As director of Advocates, a nonprofit agency that deals with domestic violence victims, crises situations and counseling women who are or were in abusive relationships, Moore's bad days are on a different level.
"It hits on a more global scale," she said, trying to describe her feelings.
While sitting in a comfy sofa chair in the Advocates office, Moore's eyes look upward while she thinks deeply about what a bad day is. She then refocuses her eyes forward as if she had retrieved the words to describe her thoughts.
"There are just so many people out there hurting," she said. "Have we made any gains in society?"
A bad day, Moore explained, is seeing the reality of some aspects of society through her cases. It's knowing that the problems are intricate and complicated to solve and knowing, though strives have been made to learn how to treat each other better, that "we still have a long way to go."
After feeling this way, or dealing with a particularly emotional case, Moore and her employees take time out.
"It's about self care," she said.
It might be talking about the case or taking some time off.
But Advocates, and Moore, are not only reactive to these issues.
To help educate people in Routt County, Moore organized a program to tutor high school students in all three districts in the county to give a presentation to classmates about date rape, date violence, school harassment and bullying. It's a small start at educating, but it is a highly acclaimed program in the county.

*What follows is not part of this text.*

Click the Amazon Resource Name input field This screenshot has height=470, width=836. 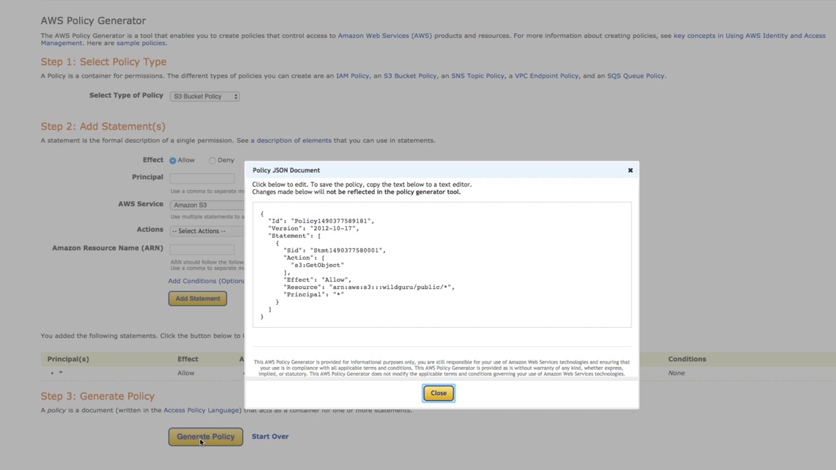[202, 249]
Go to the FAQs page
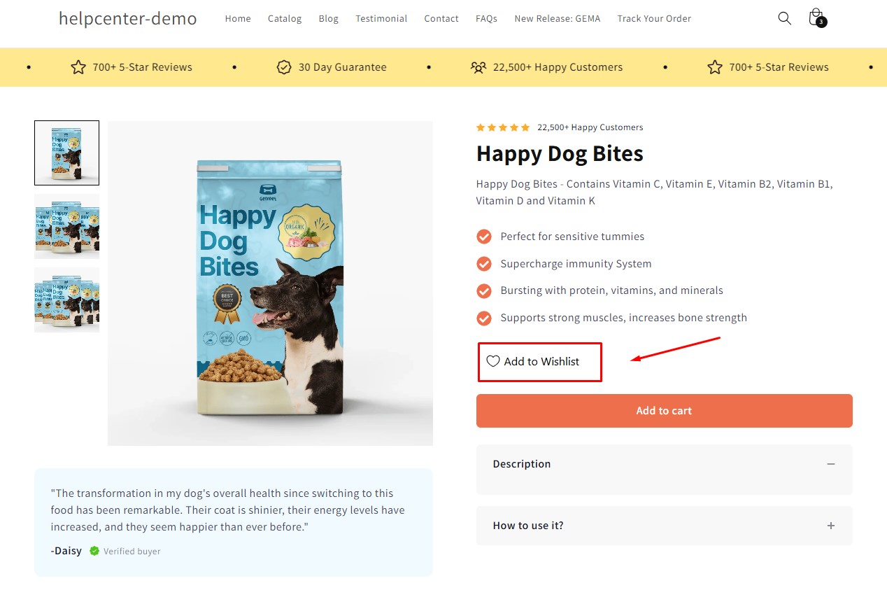The image size is (887, 590). tap(486, 19)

For Moore, though, her feelings on domestic violence is not grounded in seeing and sympathizing with the victims, particularly in women who have been abused. That's what makes the problem more difficult.
"Sometimes, I feel sorry for the batterer," she admitted. "What they do is not OK, but in some ways, they are hurting, too."

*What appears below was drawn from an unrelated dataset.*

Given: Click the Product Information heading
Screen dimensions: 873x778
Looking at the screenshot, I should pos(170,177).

This is an issue that Moore struggles with. It's also what sets her apart from other human service workers.
"I can't say enough good things about Diane," Routt County Director of Social Services Bob White said. "She is one of the few of us in the health and human services arena that is respected on all levels."

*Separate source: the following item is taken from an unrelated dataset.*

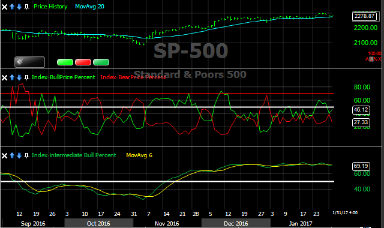Screen dimensions: 384x228
Task: Move Index-BullPrice Percent panel down
Action: 19,77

Historically, White explained, relationships between human service workers and law enforcement agencies is a difficult one. But Moore has overcome that.
"Diane is a person over the years that we've grown to respect and trust," Steamboat Springs Assistant Police Chief Art Fiebing said.
He said Moore's approach at dealing with these issues is level headed and appropriate. With her help, the police department and county officials started mandatory arrests with probable cause in all domestic violence incidents.
"I think that's a positive thing," Fiebing said.
The mandatory arrest is one endeavor to help domestic violence victims in Routt County. Another is a shelter, ran through Advocates, for abused women and their children that was started four years ago.
It's a safe house, a place of transition and a timeout from an overprotective or mentally and physically abusive husband.
But the policy at the shelter, and for all of Advocates programs, is respect.
"Our philosophy is respecting what they want to do," Moore said.
If that means returning to the abusive situation, no one will stop them.
"We're here for you when you need us," Moore said.
The danger with agencies that try to help abused wives is that the victims can go from becoming dependent on the their abuser to being dependent on the agency.
The goal for Advocates is not to become a provider, but to empower women to become confident and dependent on their own.
"It's not only packing your bags and leaving, it's surviving afterwards," Moore said.
That's done by sharing information, letting people know of their options and just talking and working out problems.
Moore, a Nebraska born woman who came to Steamboat in 1981, is a collector of stories, a colleague once told her.
But more accurately, she's a locked safe of stories, and that's an important element in empowerment.
When a woman makes that step to be dependent, its makes for a good day for Moore.
"I get a lot in return here," said said. "I see a lot of women with a lot of courage come in here."
But Moore isn't short of courage herself.
"She is the director of the agency," White said. "She could spend most of her time managing her employees to work with victims. Instead she is working one-on-one with the people."
The result of that, and being in a high profile position, has put Moore in danger.
Two times since became the first director of Advocates in 1983, someone has threatened her life.
"It sometimes makes me feel very very vulnerable," she said. "The police and sheriff has been very supportive of me."
But like the women she helps, Moore has persevered.
"I think this is my passion. It's probably what I'm supposed to do," she said.